Other conductive hearing loss and sensorineural hearing loss (which involves permanent damage to the cochlea, the hair cells or the nerve) is permanent. Loss can be mitigated with a combination of the following:
• Simple coping skills
• Assistive listening and alerting devices, such as TV-listening systems or telephone-amplifying devices, telecommunications devices for the deaf (TDD), flashing lights to signal events such as a ringing telephone, a doorbell, or a fire alarm
• Learning to lip read / speech read
• Hearing aids
• Cochlear implants
• Learning sign language
• Face the person with whom you're having a conversation
• Get as close to the speaker as possible
• Choose quiet settings / turn down background noise like TV
• Tell the person you're talking to what they need to do so you can effectively communicate with them
• Use assistive devices
Lip Reading / Speech Reading
This is a technique used in understanding speech by watching the movements of the lips and mouth. It's sometimes referred to as speech reading, which technically also includes the reading of facial expressions and body language.
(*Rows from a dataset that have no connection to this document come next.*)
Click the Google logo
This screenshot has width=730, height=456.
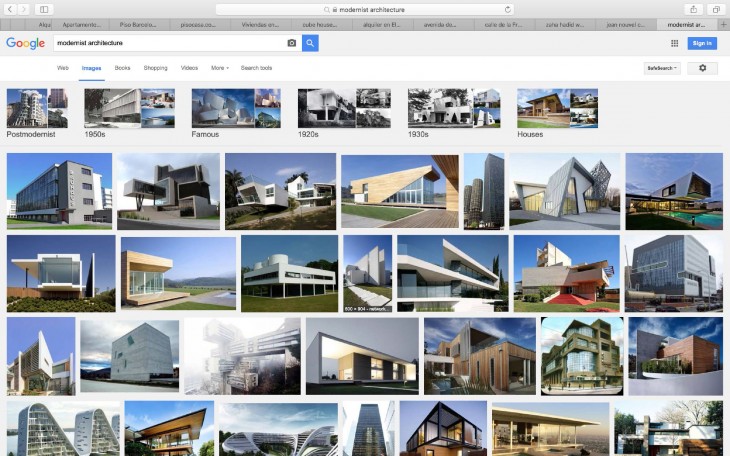coord(25,43)
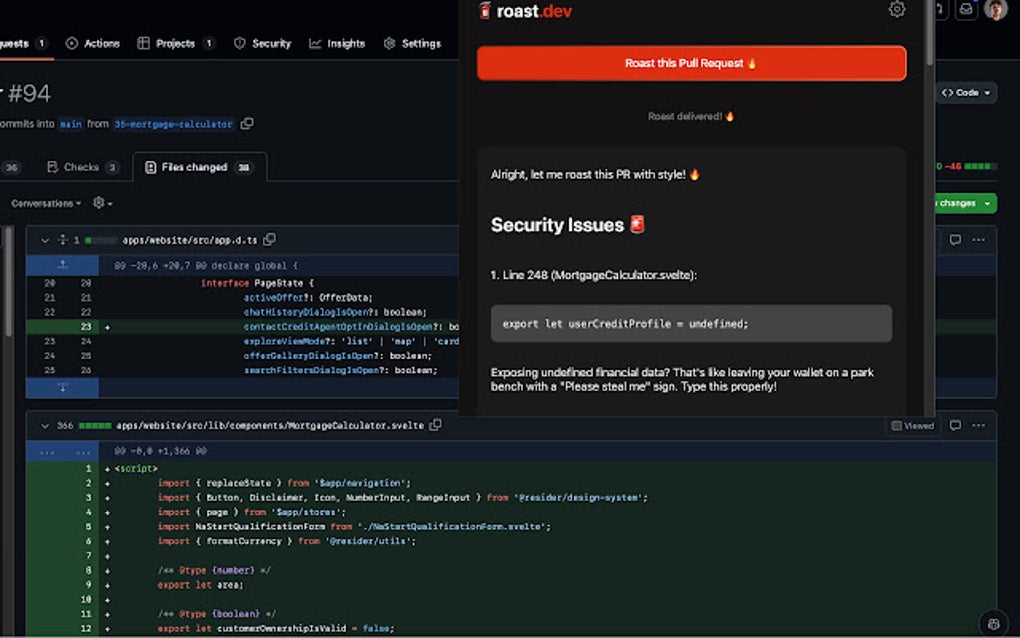Screen dimensions: 1020x638
Task: Open the diff settings gear dropdown
Action: click(x=101, y=203)
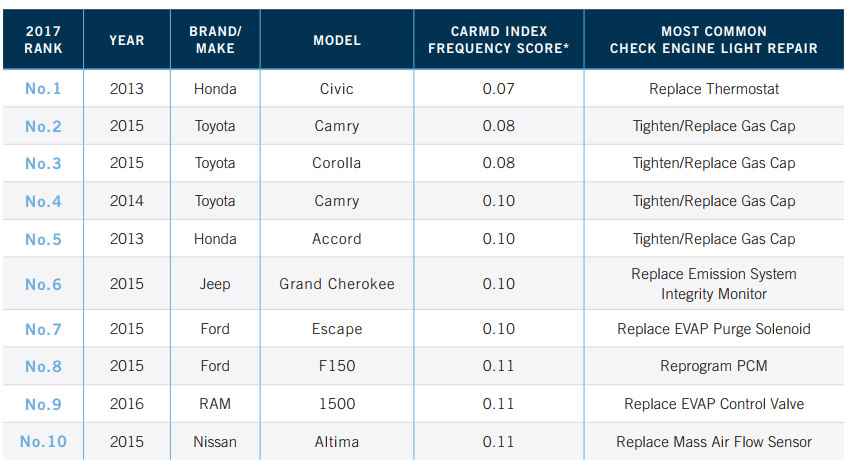Click the YEAR column header
Viewport: 850px width, 466px height.
(127, 40)
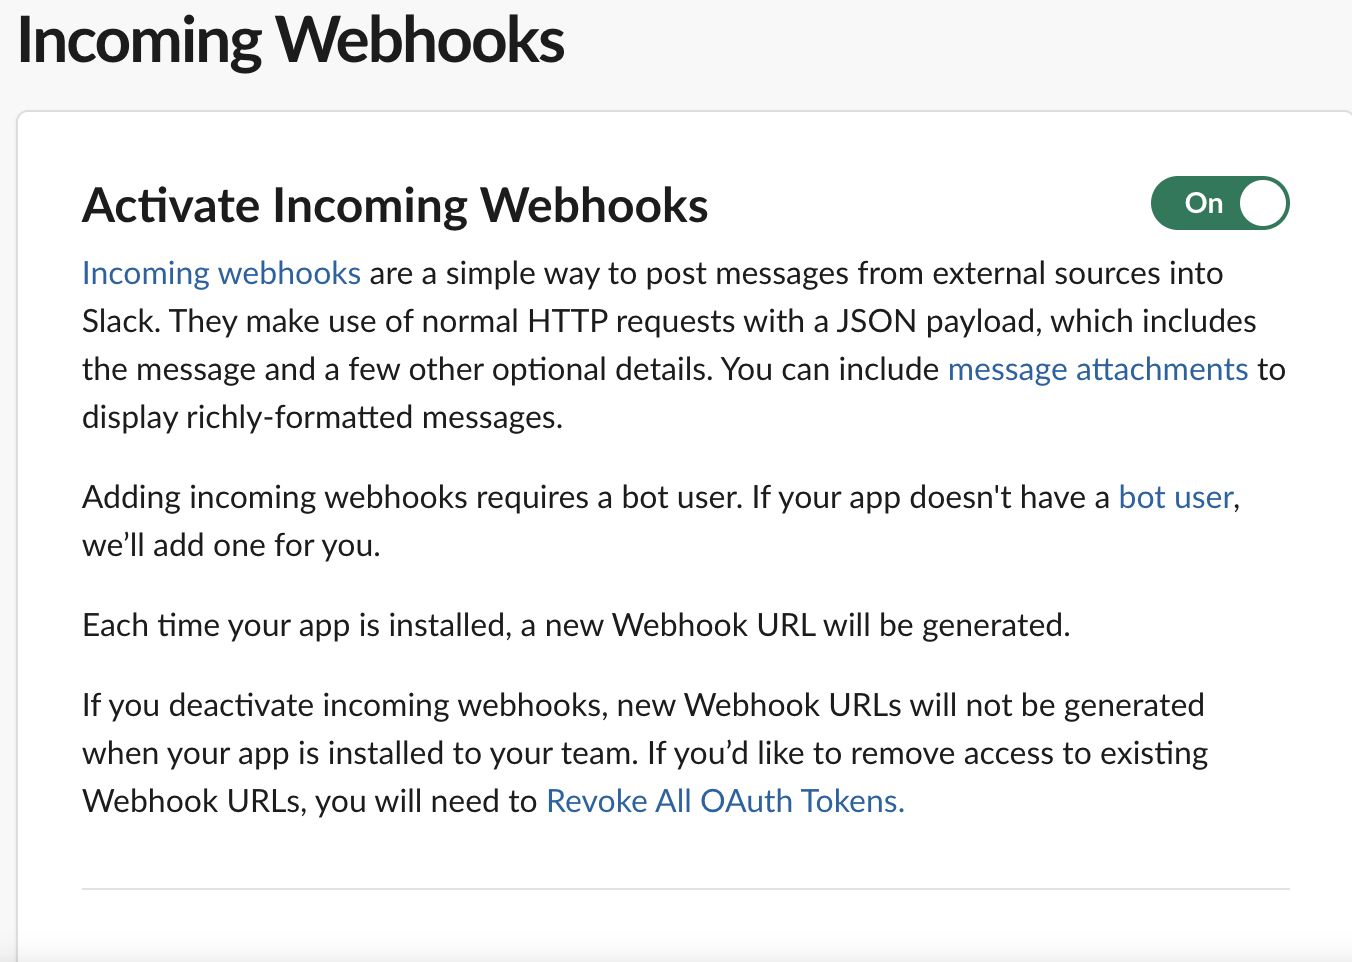This screenshot has width=1352, height=962.
Task: Click the word 'Slack' starting the second line
Action: [120, 321]
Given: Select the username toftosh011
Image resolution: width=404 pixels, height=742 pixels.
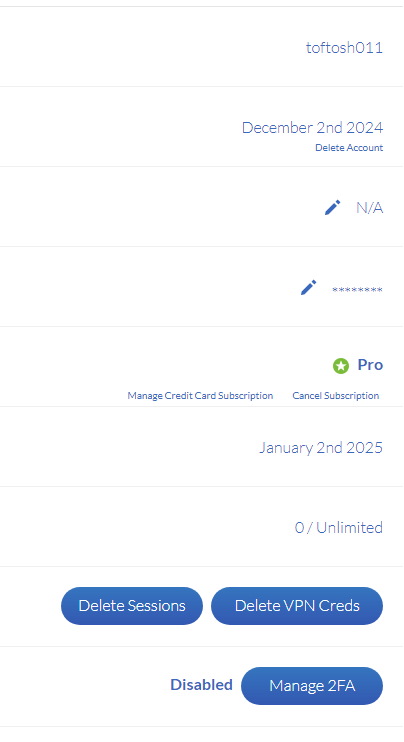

Only about 25 percent of the speech sounds we produce are visible on our lips.
While hearing aids can't help everyone with hearing loss, they're the mainstay of treatment for most people today. Unfortunately, they can't restore hearing to normal – even the most advanced hearing aids don't correct hearing the way eyeglasses correct vision.
The choice of hearing aid depends on the person's particular type of hearing loss. For example, people whose hearing loss affects mainly higher frequencies don't benefit from simple amplification. That merely makes the garbled speech they hear sound louder. Think of it in the context of listening to your radio. If your volume is turned low, simply increasing it solves the problem. However, if you have a reception problem, the sounds being transmitted won't be clear no matter how much you increase the volume. Hearing aids that selectively amplify the high frequencies markedly improve speech recognition.
Hearing aids suffer from the bad reputation earned by models our grandparents used – those that produced annoying feedback and over-amplified background noise. There's been tremendous improvement in today's models with many using digital sound processing with multiple frequency channels so the amplification can most precisely match the person's hearing loss. When considering a hearing aid, expect to:
• Try more than one device before finding the one that works best for you. Most states have laws requiring a trial period before you buy a hearing aid, making it easier for you to decide if the hearing aid helps.
• Use it consistently for weeks or months to give your brain a chance to adjust to the new sound information it now receives.
• Accept that there isn't a hearing aid made today that can cut out all background noise. Background noise is made up of a lot of the same energy that speech is made up of – if you had a hearing aid that cut out all the background noise, you'd also cut holes in the speech.
An out-patient operation can provide a cochlear implant that can help restore partial hearing to some people with profound sensorineural deafness who do not benefit from even the highest-powered hearing aids. Unlike a hearing aid that amplifies sound and directs it into your ear canal, a cochlear implant compensates for damaged or nonworking parts of your inner ear. It consists of a small battery-operated speech processor and microphone worn outside the ear that converts sounds into electrical signals. The signals are transmitted to electrodes that are surgically implanted in the cochlea. The electrodes stimulate the nerve in the ear directly so that the sound can get to the brain. The implants don't restore normal hearing. However, most people who have had the surgery can hear sounds. They also report that the implants help them read lips better, and in some cases, even use the telephone.